Goal of the exercise: Return all of the records below line for line, with every character unchanged.

Raw data:
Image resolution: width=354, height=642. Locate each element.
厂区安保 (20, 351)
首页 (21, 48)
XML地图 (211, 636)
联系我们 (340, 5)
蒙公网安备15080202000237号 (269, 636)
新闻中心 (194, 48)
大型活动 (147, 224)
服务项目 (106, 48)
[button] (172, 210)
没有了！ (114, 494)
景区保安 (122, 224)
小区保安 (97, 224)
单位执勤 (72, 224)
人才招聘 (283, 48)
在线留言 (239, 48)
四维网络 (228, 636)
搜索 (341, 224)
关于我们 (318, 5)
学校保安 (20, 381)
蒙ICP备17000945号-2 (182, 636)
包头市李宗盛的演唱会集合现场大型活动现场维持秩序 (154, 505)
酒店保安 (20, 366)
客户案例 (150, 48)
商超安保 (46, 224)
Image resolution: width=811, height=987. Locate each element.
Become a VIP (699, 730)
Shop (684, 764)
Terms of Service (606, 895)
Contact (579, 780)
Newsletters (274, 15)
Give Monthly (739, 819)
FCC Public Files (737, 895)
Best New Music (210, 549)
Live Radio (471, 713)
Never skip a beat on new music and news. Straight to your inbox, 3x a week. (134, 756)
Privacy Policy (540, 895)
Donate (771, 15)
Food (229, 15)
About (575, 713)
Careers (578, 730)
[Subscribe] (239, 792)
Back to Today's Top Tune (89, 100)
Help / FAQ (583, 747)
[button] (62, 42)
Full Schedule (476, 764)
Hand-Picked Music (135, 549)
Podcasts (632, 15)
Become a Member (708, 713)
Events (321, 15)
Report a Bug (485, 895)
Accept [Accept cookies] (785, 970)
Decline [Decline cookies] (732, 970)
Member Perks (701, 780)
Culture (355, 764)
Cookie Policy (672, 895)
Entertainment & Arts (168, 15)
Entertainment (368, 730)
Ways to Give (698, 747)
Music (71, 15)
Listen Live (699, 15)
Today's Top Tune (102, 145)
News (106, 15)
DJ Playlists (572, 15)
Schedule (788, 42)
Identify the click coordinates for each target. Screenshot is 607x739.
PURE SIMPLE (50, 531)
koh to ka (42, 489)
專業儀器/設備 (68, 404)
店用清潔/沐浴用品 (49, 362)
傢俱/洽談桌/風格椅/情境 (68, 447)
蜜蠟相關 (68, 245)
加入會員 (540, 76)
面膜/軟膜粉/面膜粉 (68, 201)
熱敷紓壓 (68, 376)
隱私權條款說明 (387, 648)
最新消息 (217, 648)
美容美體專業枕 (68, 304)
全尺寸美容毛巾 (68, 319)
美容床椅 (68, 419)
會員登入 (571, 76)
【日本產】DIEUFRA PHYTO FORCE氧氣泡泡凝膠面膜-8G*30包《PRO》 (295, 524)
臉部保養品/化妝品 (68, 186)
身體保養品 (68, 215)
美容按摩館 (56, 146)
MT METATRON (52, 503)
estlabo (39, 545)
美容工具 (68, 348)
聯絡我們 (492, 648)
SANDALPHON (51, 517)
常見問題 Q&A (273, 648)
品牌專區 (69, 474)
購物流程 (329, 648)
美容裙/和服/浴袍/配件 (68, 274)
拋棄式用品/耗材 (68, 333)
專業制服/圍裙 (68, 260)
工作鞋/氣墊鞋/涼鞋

Solution to this problem:
Image resolution: width=354, height=642. Locate each element.
厂区安保 (20, 351)
首页 (21, 48)
XML地图 (211, 636)
联系我们 (340, 5)
蒙公网安备15080202000237号 (269, 636)
新闻中心 (194, 48)
大型活动 (147, 224)
服务项目 (106, 48)
[button] (172, 210)
没有了！ (114, 494)
景区保安 (122, 224)
小区保安 (97, 224)
单位执勤 (72, 224)
人才招聘 (283, 48)
在线留言 (239, 48)
四维网络 (228, 636)
搜索 (341, 224)
关于我们 (318, 5)
学校保安 (20, 381)
蒙ICP备17000945号-2 (182, 636)
包头市李宗盛的演唱会集合现场大型活动现场维持秩序 (154, 505)
酒店保安 (20, 366)
客户案例 (150, 48)
商超安保 (46, 224)
Image resolution: width=811, height=987. Locate each element.
Become a VIP (699, 730)
Shop (684, 764)
Terms of Service (606, 895)
Contact (579, 780)
Newsletters (274, 15)
Give Monthly (739, 819)
FCC Public Files (737, 895)
Best New Music (210, 549)
Live Radio (471, 713)
Never skip a beat on new music and news. Straight to your inbox, 3x a week. (134, 756)
Privacy Policy (540, 895)
Donate (771, 15)
Food (229, 15)
About (575, 713)
Careers (578, 730)
[Subscribe] (239, 792)
Back to Today's Top Tune (89, 100)
Help / FAQ (583, 747)
[button] (62, 42)
Full Schedule (476, 764)
Hand-Picked Music (135, 549)
Podcasts (632, 15)
Become a Member (708, 713)
Events (321, 15)
Report a Bug (485, 895)
Accept [Accept cookies] (785, 970)
Decline [Decline cookies] (732, 970)
Member Perks (701, 780)
Culture (355, 764)
Cookie Policy (672, 895)
Entertainment & Arts (168, 15)
Entertainment (368, 730)
Ways to Give (698, 747)
Music (71, 15)
Listen Live (699, 15)
Today's Top Tune (102, 145)
News (106, 15)
DJ Playlists (572, 15)
Schedule (788, 42)
Identify the click coordinates for each target. Screenshot is 607x739.
PURE SIMPLE (50, 531)
koh to ka (42, 489)
專業儀器/設備 (68, 404)
店用清潔/沐浴用品 (49, 362)
傢俱/洽談桌/風格椅/情境 (68, 447)
蜜蠟相關 (68, 245)
加入會員 (540, 76)
面膜/軟膜粉/面膜粉 (68, 201)
熱敷紓壓 (68, 376)
隱私權條款說明 (387, 648)
最新消息 (217, 648)
美容美體專業枕 (68, 304)
全尺寸美容毛巾 (68, 319)
美容床椅 (68, 419)
會員登入 (571, 76)
【日本產】DIEUFRA PHYTO FORCE氧氣泡泡凝膠面膜-8G*30包《PRO》 (295, 524)
臉部保養品/化妝品 (68, 186)
身體保養品 (68, 215)
美容按摩館 (56, 146)
MT METATRON (52, 503)
estlabo (39, 545)
美容工具 (68, 348)
聯絡我們 (492, 648)
SANDALPHON (51, 517)
常見問題 Q&A (273, 648)
品牌專區 (69, 474)
購物流程 (329, 648)
美容裙/和服/浴袍/配件 (68, 274)
拋棄式用品/耗材 (68, 333)
專業制服/圍裙 (68, 260)
工作鞋/氣墊鞋/涼鞋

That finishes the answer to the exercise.